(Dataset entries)
==*==
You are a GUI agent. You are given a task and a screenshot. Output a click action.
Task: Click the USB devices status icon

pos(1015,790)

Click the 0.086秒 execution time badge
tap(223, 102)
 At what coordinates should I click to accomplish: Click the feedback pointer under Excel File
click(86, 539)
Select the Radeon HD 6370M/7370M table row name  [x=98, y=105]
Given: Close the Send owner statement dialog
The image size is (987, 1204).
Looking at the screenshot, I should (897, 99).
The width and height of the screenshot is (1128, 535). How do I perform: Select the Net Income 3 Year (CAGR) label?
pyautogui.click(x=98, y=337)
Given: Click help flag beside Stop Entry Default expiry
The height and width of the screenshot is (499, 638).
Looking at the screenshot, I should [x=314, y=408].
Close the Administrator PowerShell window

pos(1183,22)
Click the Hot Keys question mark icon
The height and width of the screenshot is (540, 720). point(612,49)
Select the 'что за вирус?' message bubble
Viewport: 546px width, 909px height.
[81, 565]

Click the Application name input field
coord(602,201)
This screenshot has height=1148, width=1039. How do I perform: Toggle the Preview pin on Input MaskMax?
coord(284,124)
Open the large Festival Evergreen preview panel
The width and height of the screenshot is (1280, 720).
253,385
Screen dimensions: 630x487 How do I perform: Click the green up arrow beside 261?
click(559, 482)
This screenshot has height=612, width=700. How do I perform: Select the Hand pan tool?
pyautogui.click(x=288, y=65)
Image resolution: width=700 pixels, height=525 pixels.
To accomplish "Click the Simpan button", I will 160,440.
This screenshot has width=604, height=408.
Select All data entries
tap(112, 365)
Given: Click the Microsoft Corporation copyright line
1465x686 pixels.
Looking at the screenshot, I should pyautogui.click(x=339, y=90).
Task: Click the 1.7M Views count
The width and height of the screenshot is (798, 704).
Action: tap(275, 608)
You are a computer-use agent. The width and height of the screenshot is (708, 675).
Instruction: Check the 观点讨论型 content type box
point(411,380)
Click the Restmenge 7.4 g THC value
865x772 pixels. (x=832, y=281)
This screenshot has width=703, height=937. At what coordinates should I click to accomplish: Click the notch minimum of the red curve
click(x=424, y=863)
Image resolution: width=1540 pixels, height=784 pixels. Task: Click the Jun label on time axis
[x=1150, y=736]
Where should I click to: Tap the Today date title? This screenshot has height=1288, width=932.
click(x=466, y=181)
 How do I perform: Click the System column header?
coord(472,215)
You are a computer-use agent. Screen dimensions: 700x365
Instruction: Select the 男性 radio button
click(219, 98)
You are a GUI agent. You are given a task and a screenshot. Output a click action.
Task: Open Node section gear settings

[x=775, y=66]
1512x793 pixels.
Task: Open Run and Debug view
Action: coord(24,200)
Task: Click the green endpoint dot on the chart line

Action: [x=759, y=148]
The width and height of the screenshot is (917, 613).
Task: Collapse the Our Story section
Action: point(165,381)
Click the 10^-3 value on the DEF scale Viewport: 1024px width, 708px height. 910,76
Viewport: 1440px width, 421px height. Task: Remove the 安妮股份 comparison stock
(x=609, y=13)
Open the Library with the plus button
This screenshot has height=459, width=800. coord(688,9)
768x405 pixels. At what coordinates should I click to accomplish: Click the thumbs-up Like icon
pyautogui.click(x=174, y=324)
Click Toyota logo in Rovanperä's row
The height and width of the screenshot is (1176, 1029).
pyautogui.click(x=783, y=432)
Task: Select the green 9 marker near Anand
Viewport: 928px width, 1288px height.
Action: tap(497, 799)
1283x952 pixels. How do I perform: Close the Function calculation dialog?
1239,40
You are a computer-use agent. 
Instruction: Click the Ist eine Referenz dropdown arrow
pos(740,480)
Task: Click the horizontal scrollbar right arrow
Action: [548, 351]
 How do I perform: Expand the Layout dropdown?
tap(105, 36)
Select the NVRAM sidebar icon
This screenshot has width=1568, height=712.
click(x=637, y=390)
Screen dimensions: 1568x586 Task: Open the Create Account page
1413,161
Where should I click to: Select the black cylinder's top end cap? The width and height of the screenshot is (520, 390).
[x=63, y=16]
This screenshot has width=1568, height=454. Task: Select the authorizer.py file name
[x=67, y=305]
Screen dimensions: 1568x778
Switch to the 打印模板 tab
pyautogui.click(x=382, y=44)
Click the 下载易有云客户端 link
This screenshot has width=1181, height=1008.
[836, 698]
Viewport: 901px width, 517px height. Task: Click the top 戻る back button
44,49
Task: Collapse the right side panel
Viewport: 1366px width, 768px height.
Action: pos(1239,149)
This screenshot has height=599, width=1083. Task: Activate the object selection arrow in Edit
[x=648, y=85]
==*==
**Task item**
List all lines from the entries that include the word "agent".

**Reply to the exercise**
You are a GUI agent. You are given a task and a screenshot. Output a click action.
You are a computer-use agent. The width and height of the screenshot is (708, 675).
You are a computer-use agent. Screen dimensions: 700x365
You are a GUI agent. You are given a task and a screenshot. Output a click action.
You are a computer-use agent. 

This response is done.